Li Li, Zhang Kejia, Lu Jianfeng, Zhang Shanqing
School of Computer Science and Technology, Hangzhou Dianzi University, Hangzhou, Zhejiang, China.
Shangyu Institute of Science and Engineering, Hangzhou Dianzi University, Shaoxing, Zhejiang, China.
PeerJ Comput Sci. 2025 Apr 8;11:e2775. doi: 10.7717/peerj-cs.2775. eCollection 2025.

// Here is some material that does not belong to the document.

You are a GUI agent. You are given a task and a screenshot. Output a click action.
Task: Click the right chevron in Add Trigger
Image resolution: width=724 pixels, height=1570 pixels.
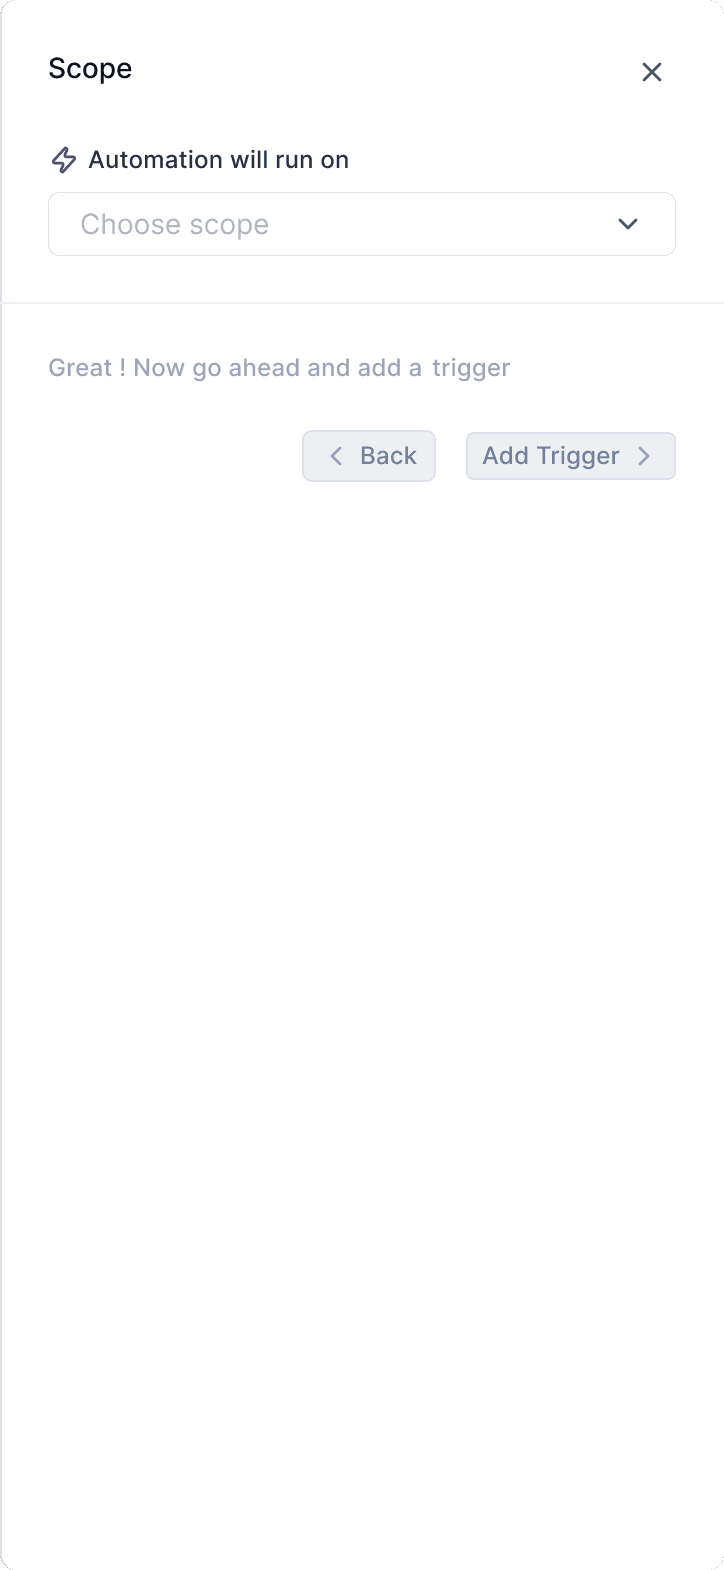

The majority of deep learning methods for detecting image forgery fail to accurately detect and localize the tampering operations. Furthermore, they only support a single image tampering type. Our method introduces three key innovations: (1) A spatial perception module that combines the spatial rich model (SRM) with constrained convolution, enabling focused detection of tampering traces while suppressing interference from image content; (2) A hierarchical feature learning architecture that integrates Swin Transformer with UperNet for effective multi-scale tampering pattern recognition; and (3) A comprehensive optimization strategy including auxiliary supervision, self-supervised learning, and hard example mining, which significantly improves model convergence and detection accuracy. Comprehensive experiments are performed on two established datasets; namely MixTamper and DocTamper with 19,600 and 170,000 images, respectively. The experimental findings demonstrate that the proposed model enhances the IoU index by 13% compared to the leading algorithms. Additionally, it can accurately detect multiple tampering types from a single image.
大多数用于检测图像伪造的深度学习方法无法准确检测和定位篡改操作。此外,它们仅支持单一的图像篡改类型。我们的方法引入了三项关键创新:(1)一个空间感知模块,将空间丰富模型(SRM)与约束卷积相结合,能够在抑制图像内容干扰的同时,聚焦检测篡改痕迹;(2)一种层次特征学习架构,将Swin Transformer与UperNet集成,用于有效的多尺度篡改模式识别;(3)一种综合优化策略,包括辅助监督、自监督学习和难例挖掘,显著提高了模型的收敛性和检测准确性。在两个已建立的数据集上进行了全面实验;分别是包含19600张图像的MixTamper和包含170000张图像的DocTamper。实验结果表明,与领先算法相比,所提出的模型将交并比(IoU)指标提高了13%。此外,它能够从单张图像中准确检测多种篡改类型。